More information available at Google's developer documentation for [DBM's Data Transfer File Format](https://developers.google.com/bid-manager/guides/data-transfer/format-v6).

#### Additional Features:
* **Clicks/Conversions**: We will focus on the "View"(impressions) dataset, but will use the click and conversion datasets to create 2 additional features:
    * Click: Whether the user clicked on any ads
    * Converions: Whether the user applied for a credit card
* **Campaign Strategy**: The insertion_order_id and line_item_id features will be used to determine the campaign strategy feature with the following possible values:
    * “Upper-funnel” / "Awareness"
    * “Mid-funnel” / "Evaluation"
    * “Lower-funnel” / "Decision"
* **Creative Details**: The creative_id feature can be mapped to another dataset to determine the following features:
    * Creative Type (e.g. Display, Video, etc.)
    * Creative Size
    * Video Length

## Domain knowledge
I currently work as an "Analytical Lead" at DoubleClick, where I work with clients to develop insights from reports and data from our products.  I am already familiar with the datasets described above and our team has historically used the datasets to perform some exploratory analyses.
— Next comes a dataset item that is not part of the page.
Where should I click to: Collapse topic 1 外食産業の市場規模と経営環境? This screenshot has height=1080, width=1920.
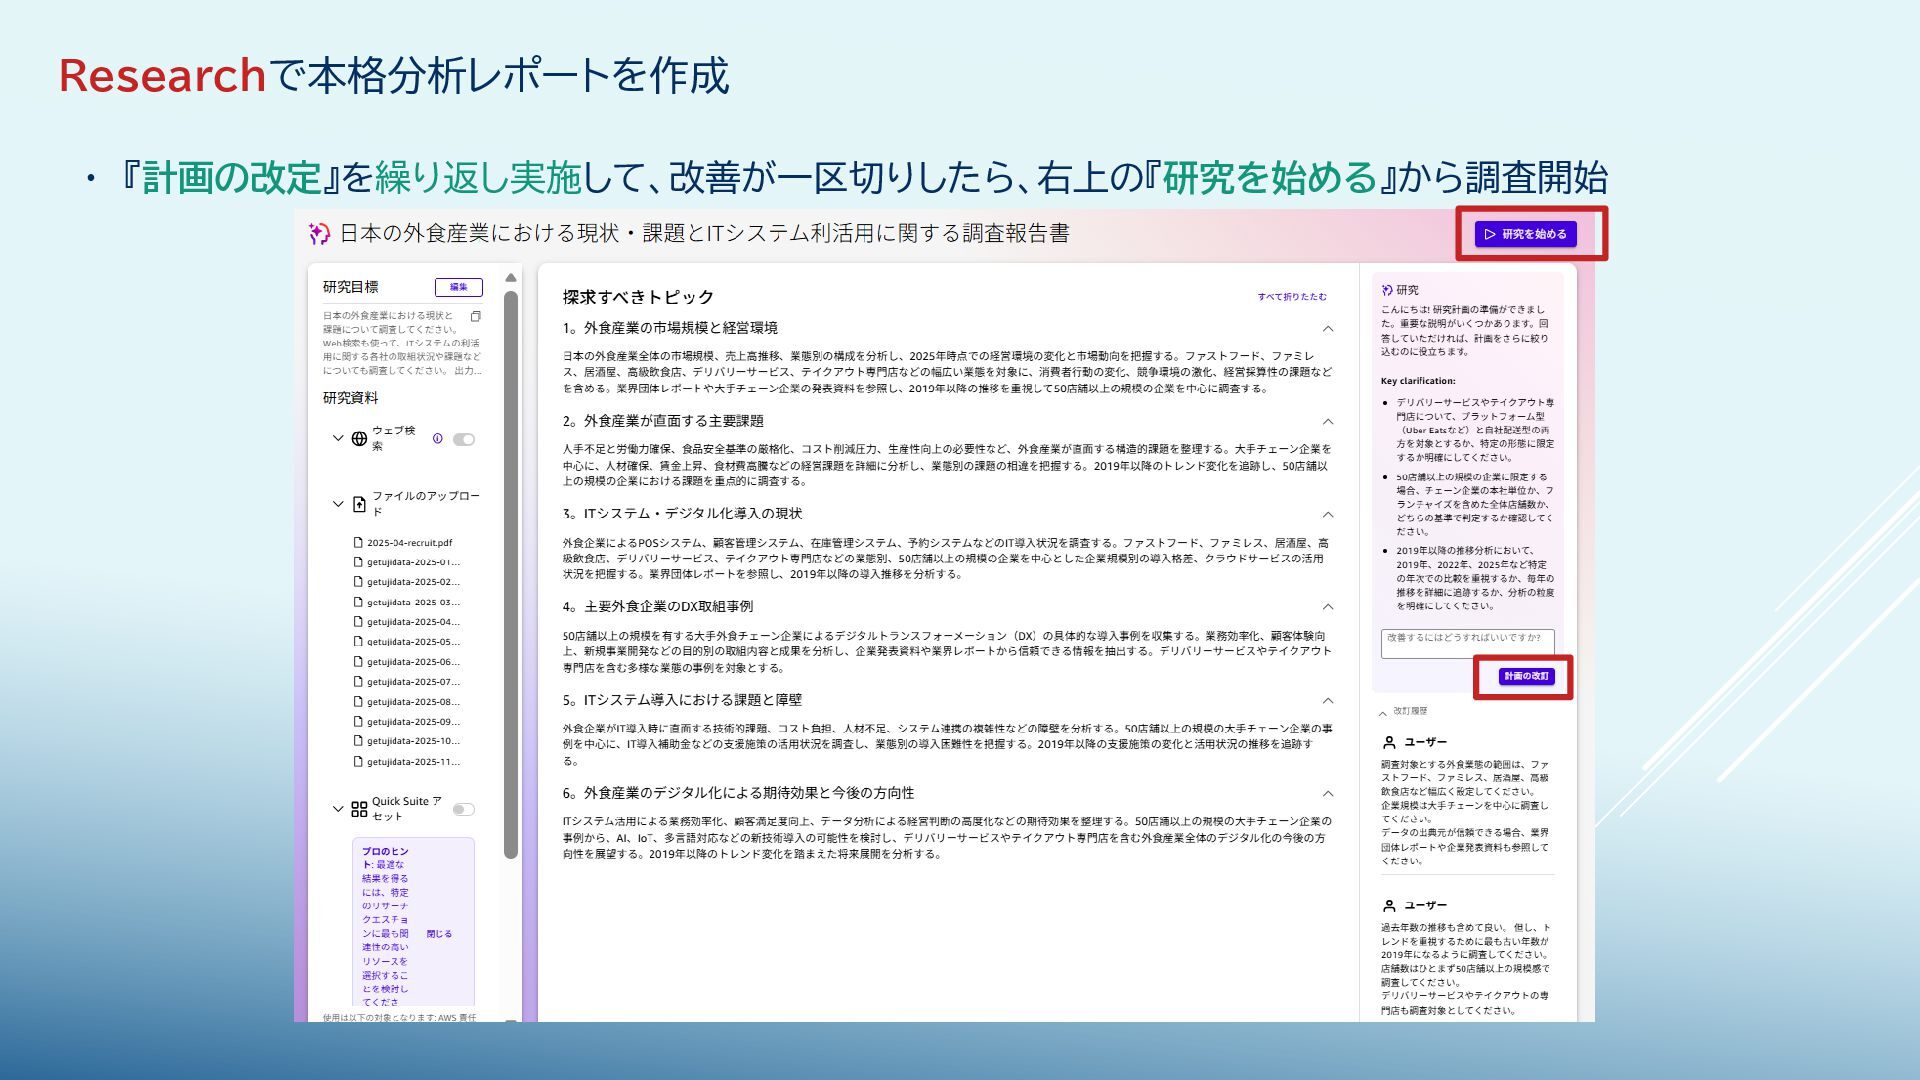click(1328, 329)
Due to over-reliance on "last-touch" conversion attribution, we believe some of our clients over-value the importance of "Lower-Funnel" campaigns and we hope to show that "Upper-Funnel" strategies can influence the likelihood of a user to apply.

![Marketing Purchase Funnel](files/purchase_funnel.jpg)
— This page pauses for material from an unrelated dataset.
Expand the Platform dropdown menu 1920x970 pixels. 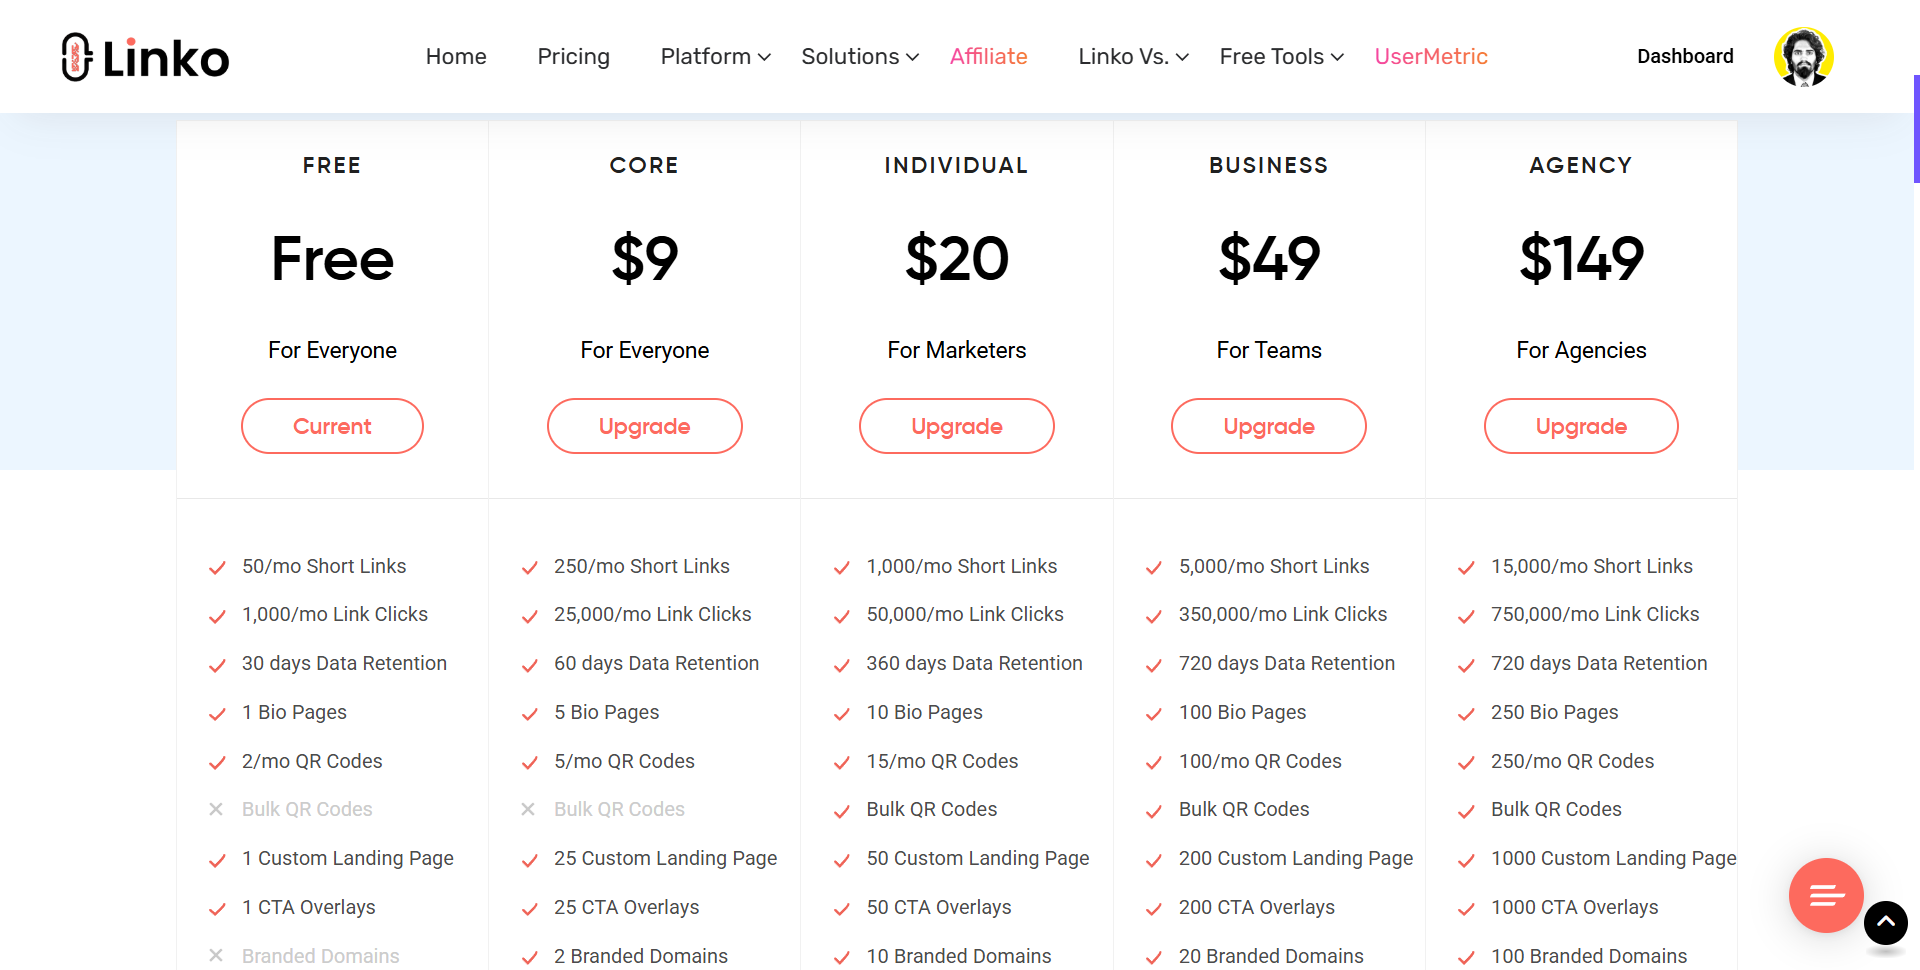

Historically, we have relied on two methods to make the case for other strategies that are more "Upper-Funnel":
* Using test metrics such as "Brand Lift" (positive change in attitude toward the brand) and "Ad Recall" (user's ability to remember a recent ad campaign).  While this can be effective, we find that some clients need to be able to tie it metrics to their ultimate goal, e.g. credit card applications.
* Rely on data-driven attribution methods that measure the impact of an ad, regardless if it was the last ad shown or earlier in the "ad path".  These methods are very powerful and useful, but we have found that some clients rather not rely on "black-box" methods or do not want to pay external partners for this service.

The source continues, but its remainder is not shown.